= WRITTEN INSTRUCTION =
Rewrite the listing below, replacing "screenshot" with "screen capture" everywhere and keeping everything else the same. Leave the pictures out of your version.
** start of DATA RECORDS **
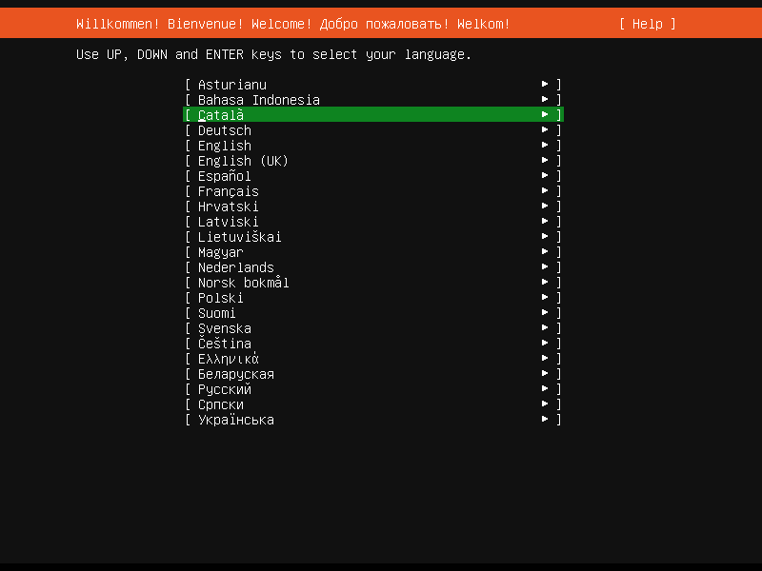Viewport: 762px width, 571px height.
Task: Click the arrow beside Latviski
Action: pos(545,222)
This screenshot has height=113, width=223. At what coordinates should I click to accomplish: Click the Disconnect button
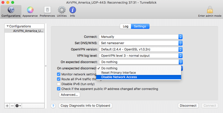[x=188, y=106]
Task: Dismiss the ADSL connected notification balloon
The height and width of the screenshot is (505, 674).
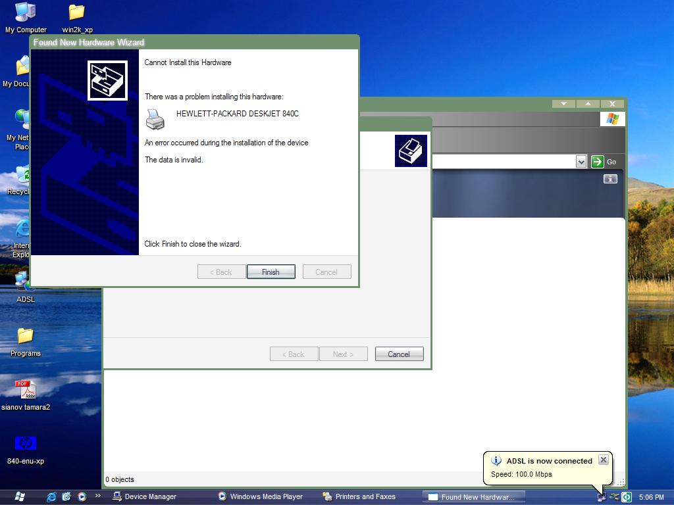Action: [x=603, y=460]
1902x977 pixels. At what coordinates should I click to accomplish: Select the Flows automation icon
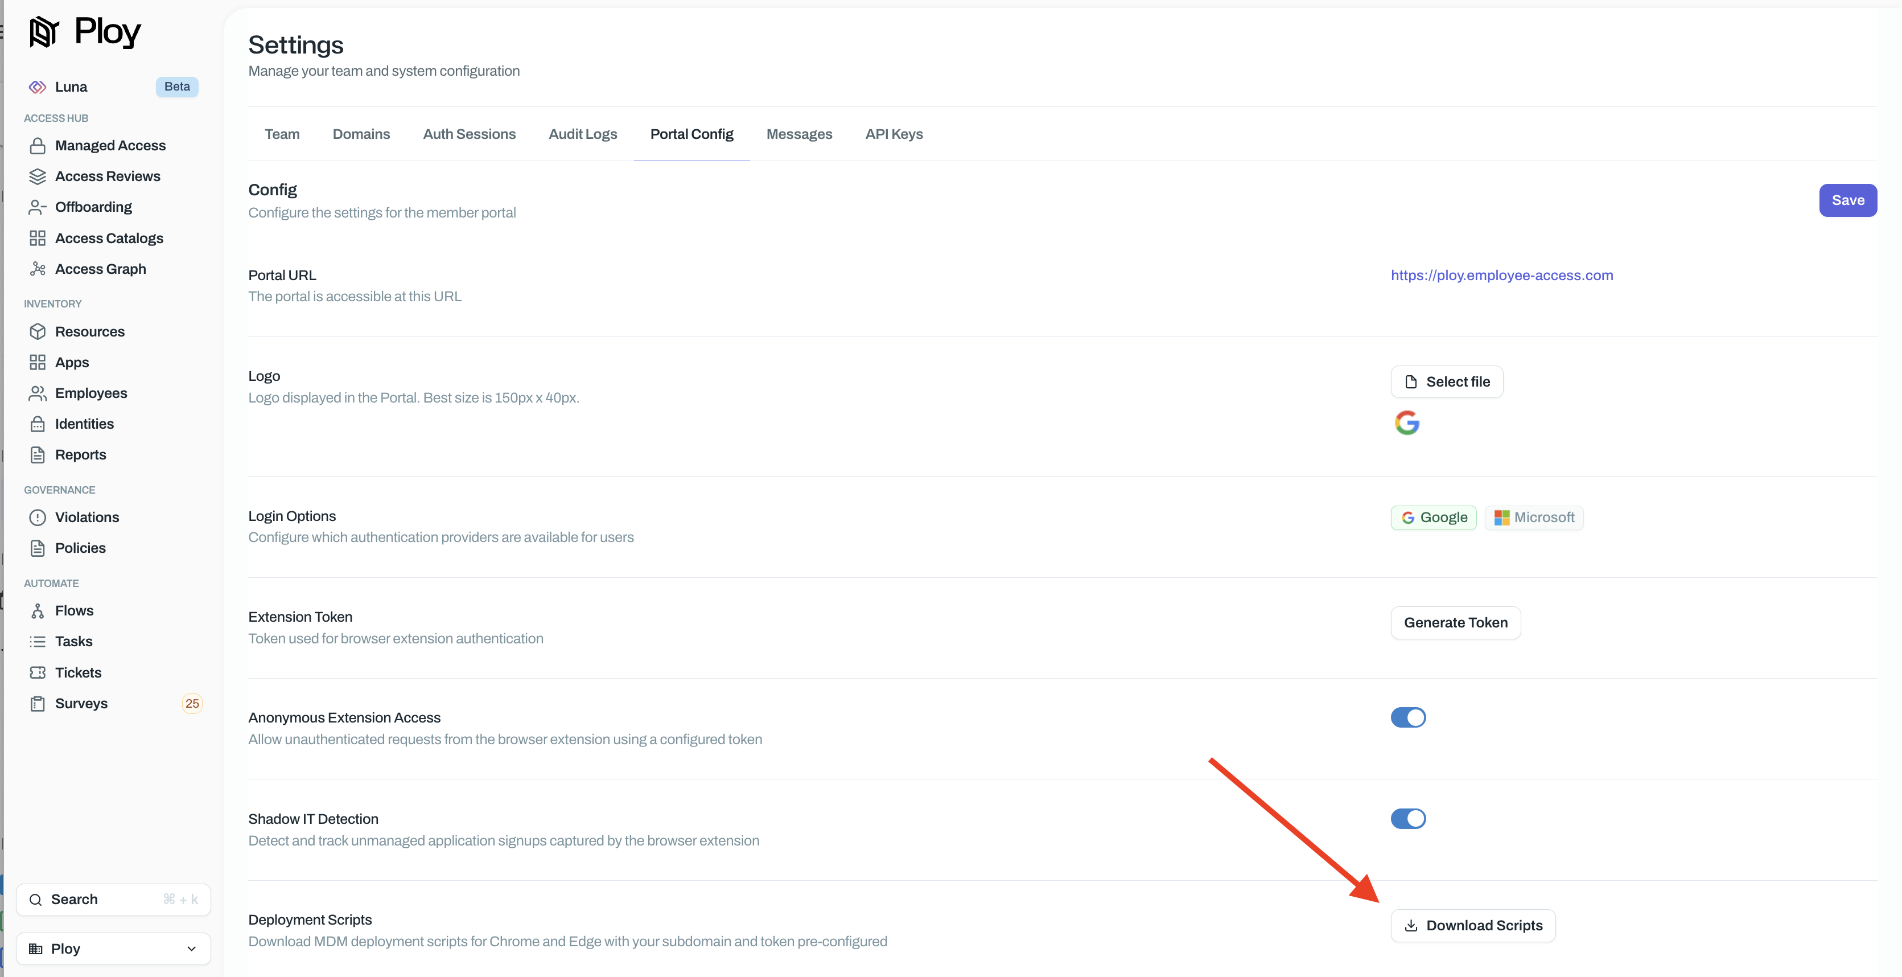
** end of DATA RECORDS **
= WRITTEN SOLUTION =
Viewport: 762px width, 571px height.
Task: Click the arrow beside Latviski
Action: pos(545,222)
This screen capture has height=113, width=223. At what coordinates should I click to accomplish: Click the Disconnect button
[x=188, y=106]
Task: Dismiss the ADSL connected notification balloon
The height and width of the screen capture is (505, 674).
Action: [x=603, y=460]
1902x977 pixels. At what coordinates should I click to accomplish: Select the Flows automation icon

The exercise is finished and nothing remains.